Çünkü bu beklenen bir gelişmeydi! en çok Başbakanı üzmüş olmalı!
Ne de olsa onlar Laiklik Karşıtı eylemlerin odağı olmayan(!) Bir iktidar partisi!
Gelin bu basına yansıyan olaya hep birlikte bir bakalım.
Yer Ankara, yani Türkiye’nin başkenti! Demokratik, Laik ve Sosyal bir Hukuk devleti olduğunu iddia eden Türkiye Cumhuriyeti’nin başkenti!
Basına yansıdığı kadarı ile Ramazan ayında sigara içtiği için bir dolmuş şoförü tarafından darp edildiğini iddia eden Ankara Barosu avukatlarından Erdal Güzel'in şikâyeti üzerine soruşturma başlatılmış.
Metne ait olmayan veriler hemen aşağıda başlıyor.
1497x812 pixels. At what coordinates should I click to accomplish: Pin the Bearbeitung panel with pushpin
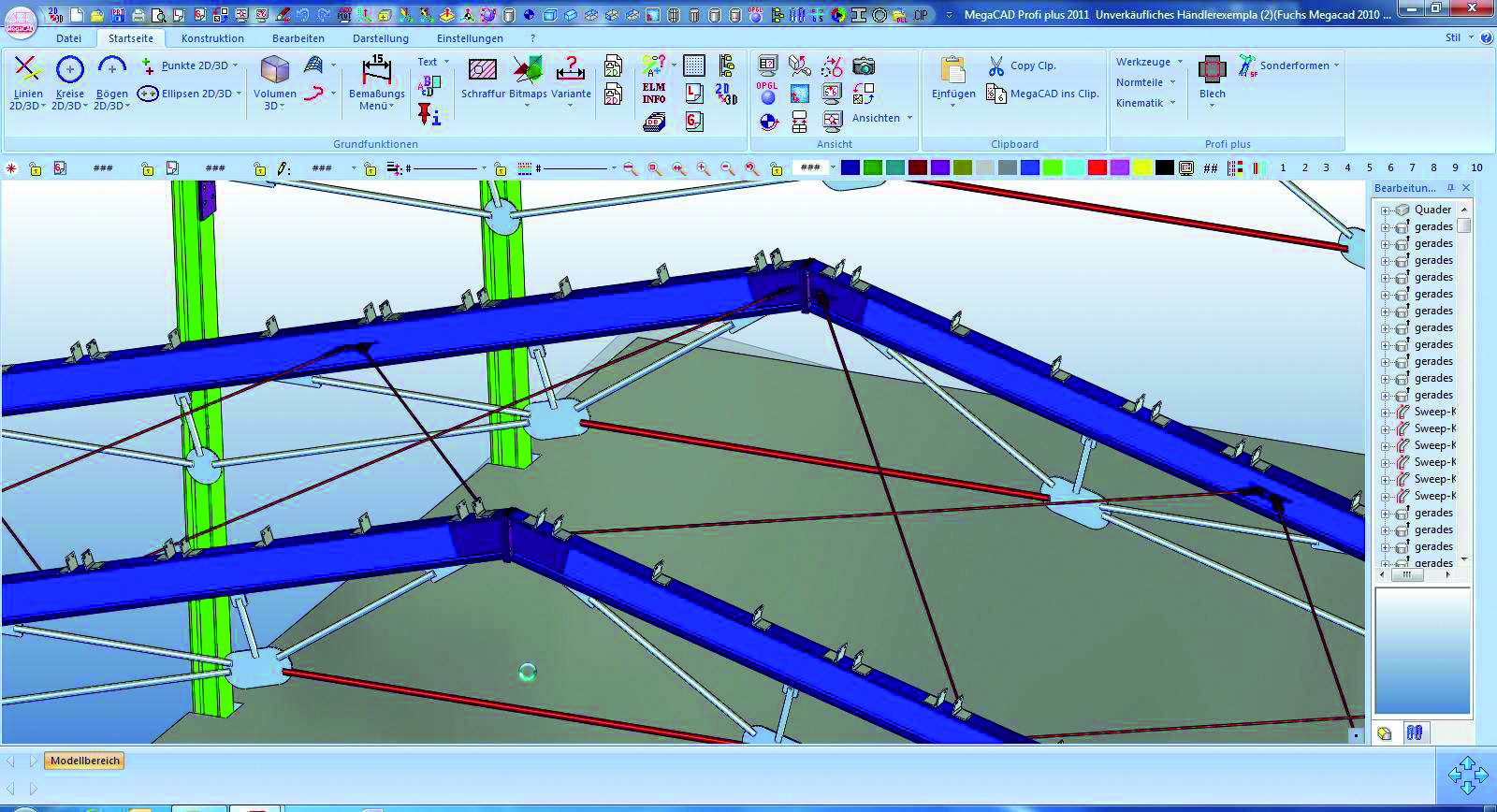click(x=1450, y=188)
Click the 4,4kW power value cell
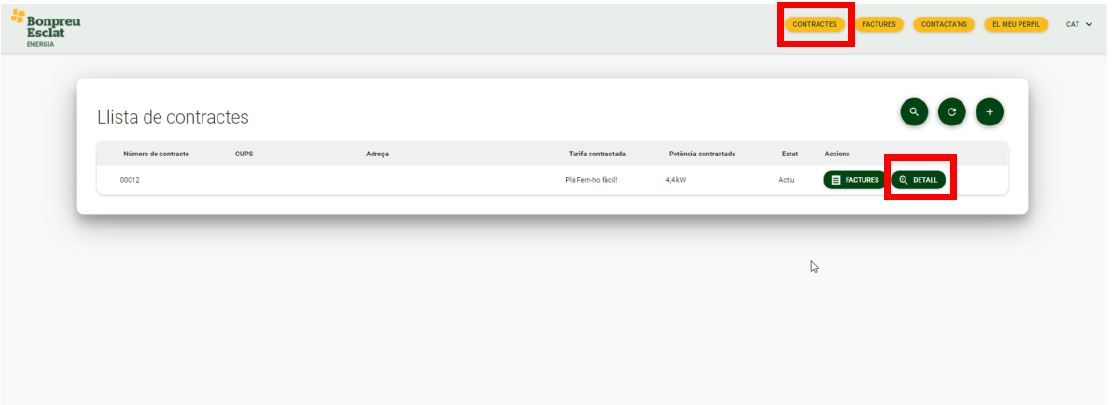 pyautogui.click(x=676, y=181)
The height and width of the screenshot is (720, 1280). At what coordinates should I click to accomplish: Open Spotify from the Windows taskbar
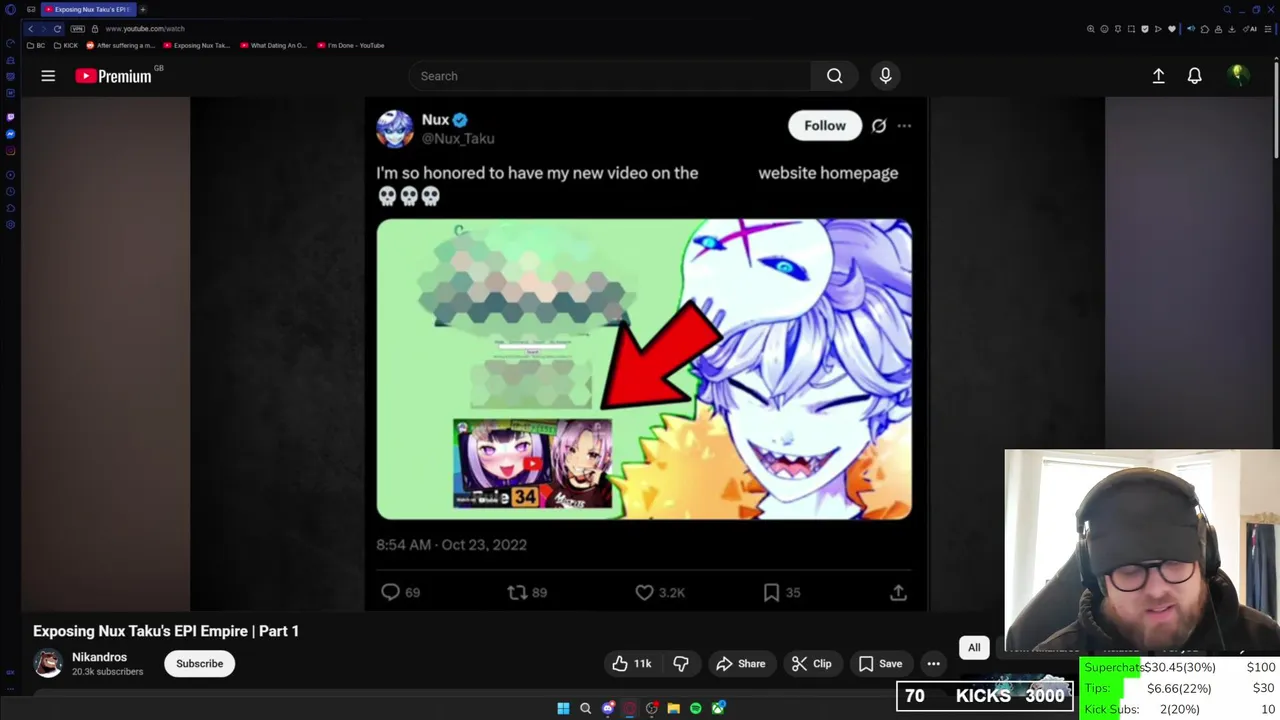[x=696, y=708]
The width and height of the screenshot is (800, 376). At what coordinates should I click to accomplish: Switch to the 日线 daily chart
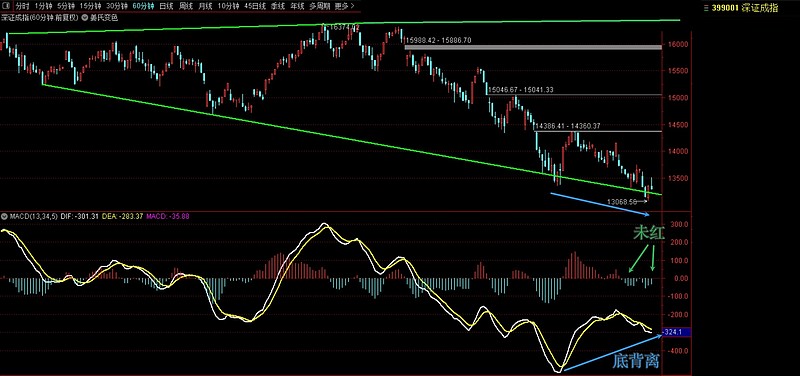(165, 7)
Ramazan ayında beklenen olaylardan birisi (oruç olaylarının) Başkent'te yaşanmış. Ankara Adliyesi yakınındaki Strazburg Caddesi'nde özel otomobiliyle bürosuna giden avukat Erdal Güzel, bir dolmuş şoförünün hatalı şerit değiştirmesi üzerine korna çalarak ikaz etmesi üzerine. Durduğu ilk Kırmızı ışıkta aracından inen dolmuş şoförü tarafından, sigara içtiği gerekçesiyle, Avukatın otomobilinin kapısını açarak. Küfürler savuran kahraman, İslam savunucusu şoför, tarafından "A... s... kâfiri. Sen bu Ramazan’da millet Oruç tutarken nasıl sigara içersin? Burası Ermenistan mı?" diyerek, Oruç yiyen! Avukatımızı elindeki sert bir cisimle başından vurarak yaralamış.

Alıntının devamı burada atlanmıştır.